Among the entries below, how many lines include the string "address"? Answer with only the number.

▶ _Data_:
★ ★ ★ ★ ★

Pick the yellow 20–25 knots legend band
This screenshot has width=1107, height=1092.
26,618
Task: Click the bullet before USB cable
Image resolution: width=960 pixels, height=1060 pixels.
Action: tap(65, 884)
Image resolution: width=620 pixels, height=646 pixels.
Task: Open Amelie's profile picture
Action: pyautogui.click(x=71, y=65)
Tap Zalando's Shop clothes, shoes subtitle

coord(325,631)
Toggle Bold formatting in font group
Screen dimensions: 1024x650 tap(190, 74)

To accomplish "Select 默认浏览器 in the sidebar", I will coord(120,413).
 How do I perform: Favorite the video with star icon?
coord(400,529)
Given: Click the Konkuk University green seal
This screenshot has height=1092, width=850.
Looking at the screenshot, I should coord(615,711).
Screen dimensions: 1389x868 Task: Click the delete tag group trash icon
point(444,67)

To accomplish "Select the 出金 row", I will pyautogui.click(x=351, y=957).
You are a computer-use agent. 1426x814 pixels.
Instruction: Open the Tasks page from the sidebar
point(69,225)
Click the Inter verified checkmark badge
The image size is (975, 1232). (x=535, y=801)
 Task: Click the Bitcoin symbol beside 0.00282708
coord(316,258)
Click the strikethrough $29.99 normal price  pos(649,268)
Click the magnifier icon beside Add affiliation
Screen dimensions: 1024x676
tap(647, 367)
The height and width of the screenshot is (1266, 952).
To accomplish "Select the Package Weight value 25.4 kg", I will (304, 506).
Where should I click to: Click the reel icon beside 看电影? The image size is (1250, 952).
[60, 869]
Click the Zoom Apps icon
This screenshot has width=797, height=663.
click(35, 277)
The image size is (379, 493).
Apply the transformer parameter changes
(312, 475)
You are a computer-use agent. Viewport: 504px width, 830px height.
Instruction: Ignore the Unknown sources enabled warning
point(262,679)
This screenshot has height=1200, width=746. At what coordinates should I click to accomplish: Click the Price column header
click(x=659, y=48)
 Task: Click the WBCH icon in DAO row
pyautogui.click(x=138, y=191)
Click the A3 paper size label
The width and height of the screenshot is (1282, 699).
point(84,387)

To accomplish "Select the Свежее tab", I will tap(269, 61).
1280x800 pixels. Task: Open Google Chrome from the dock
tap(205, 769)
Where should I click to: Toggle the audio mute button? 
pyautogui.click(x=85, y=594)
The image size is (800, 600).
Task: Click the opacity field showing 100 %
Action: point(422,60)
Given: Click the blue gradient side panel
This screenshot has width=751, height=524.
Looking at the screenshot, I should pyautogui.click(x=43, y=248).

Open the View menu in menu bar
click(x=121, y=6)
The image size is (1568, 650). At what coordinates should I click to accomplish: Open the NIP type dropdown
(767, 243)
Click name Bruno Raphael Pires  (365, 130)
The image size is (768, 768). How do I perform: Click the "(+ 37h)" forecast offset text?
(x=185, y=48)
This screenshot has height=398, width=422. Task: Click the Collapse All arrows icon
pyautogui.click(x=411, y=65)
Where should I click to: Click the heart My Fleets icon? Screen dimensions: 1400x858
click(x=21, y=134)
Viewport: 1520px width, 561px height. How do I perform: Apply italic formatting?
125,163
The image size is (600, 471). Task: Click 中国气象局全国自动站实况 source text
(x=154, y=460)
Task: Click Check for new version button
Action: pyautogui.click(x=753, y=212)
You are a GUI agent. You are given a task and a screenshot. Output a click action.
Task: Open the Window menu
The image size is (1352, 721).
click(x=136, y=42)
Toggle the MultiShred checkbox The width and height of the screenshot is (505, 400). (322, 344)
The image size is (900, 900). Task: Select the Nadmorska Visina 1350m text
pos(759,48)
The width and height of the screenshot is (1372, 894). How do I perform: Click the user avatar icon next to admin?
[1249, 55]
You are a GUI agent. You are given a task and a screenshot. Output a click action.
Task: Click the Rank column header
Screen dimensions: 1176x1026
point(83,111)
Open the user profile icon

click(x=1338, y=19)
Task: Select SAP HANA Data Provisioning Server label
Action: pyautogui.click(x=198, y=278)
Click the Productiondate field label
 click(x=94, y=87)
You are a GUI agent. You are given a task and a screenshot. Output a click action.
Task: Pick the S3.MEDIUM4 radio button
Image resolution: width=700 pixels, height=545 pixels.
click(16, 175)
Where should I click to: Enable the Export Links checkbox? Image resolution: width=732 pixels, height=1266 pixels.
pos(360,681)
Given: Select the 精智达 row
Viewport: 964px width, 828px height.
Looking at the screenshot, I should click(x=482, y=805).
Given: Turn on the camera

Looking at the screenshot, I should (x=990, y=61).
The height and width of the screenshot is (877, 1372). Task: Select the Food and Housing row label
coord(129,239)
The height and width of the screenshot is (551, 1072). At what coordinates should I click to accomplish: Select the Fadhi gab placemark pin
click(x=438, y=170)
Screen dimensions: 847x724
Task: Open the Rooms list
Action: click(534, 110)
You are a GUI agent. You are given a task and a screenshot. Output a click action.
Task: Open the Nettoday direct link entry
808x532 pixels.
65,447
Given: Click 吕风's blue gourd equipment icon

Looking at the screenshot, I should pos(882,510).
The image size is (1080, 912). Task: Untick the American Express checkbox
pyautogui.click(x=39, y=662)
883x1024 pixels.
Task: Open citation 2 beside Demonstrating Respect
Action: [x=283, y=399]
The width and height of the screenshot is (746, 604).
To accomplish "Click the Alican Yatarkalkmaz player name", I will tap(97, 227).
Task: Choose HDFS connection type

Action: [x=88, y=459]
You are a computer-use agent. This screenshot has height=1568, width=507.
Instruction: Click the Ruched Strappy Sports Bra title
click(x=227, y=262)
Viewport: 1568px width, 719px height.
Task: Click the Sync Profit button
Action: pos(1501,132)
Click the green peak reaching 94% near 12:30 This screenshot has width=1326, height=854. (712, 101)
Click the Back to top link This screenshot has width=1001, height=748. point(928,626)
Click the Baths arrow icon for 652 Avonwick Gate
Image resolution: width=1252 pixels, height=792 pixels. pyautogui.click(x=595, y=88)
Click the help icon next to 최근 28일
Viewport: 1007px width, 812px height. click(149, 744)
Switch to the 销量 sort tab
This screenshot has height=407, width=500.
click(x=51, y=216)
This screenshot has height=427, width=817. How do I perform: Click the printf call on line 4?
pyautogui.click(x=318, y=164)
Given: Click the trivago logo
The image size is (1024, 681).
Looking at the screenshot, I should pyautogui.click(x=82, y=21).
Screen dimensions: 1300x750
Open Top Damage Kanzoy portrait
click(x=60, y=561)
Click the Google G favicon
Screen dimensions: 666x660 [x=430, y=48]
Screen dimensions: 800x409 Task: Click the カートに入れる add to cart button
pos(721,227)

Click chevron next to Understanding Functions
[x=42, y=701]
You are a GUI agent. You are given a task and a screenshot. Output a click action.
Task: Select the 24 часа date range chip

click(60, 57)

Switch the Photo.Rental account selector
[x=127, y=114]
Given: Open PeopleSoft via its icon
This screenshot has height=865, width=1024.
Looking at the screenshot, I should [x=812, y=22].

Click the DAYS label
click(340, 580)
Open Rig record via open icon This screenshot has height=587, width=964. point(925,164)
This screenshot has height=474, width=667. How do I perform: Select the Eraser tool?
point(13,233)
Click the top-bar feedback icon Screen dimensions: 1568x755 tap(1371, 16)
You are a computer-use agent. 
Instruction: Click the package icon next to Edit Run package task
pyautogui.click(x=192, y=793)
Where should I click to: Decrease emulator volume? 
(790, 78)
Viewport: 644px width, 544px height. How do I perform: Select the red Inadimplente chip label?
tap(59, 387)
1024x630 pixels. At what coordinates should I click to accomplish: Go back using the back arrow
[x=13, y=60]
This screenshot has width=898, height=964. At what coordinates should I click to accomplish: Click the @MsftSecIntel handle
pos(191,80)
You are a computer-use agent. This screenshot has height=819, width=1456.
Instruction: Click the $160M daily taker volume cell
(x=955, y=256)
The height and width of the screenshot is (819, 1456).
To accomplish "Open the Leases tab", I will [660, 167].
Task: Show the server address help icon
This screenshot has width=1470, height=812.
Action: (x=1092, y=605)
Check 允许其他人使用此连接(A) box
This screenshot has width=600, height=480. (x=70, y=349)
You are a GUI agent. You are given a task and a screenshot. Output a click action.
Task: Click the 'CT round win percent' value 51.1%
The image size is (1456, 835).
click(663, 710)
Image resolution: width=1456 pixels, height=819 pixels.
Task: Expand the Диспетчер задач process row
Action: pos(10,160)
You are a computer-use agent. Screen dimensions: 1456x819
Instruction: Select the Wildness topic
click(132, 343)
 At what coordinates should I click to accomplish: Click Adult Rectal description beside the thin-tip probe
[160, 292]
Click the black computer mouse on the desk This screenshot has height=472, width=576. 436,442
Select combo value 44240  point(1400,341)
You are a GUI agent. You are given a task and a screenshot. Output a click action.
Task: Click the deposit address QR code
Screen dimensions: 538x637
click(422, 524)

★ ★ ★ ★ ★

▶ _Solution to the problem_: 2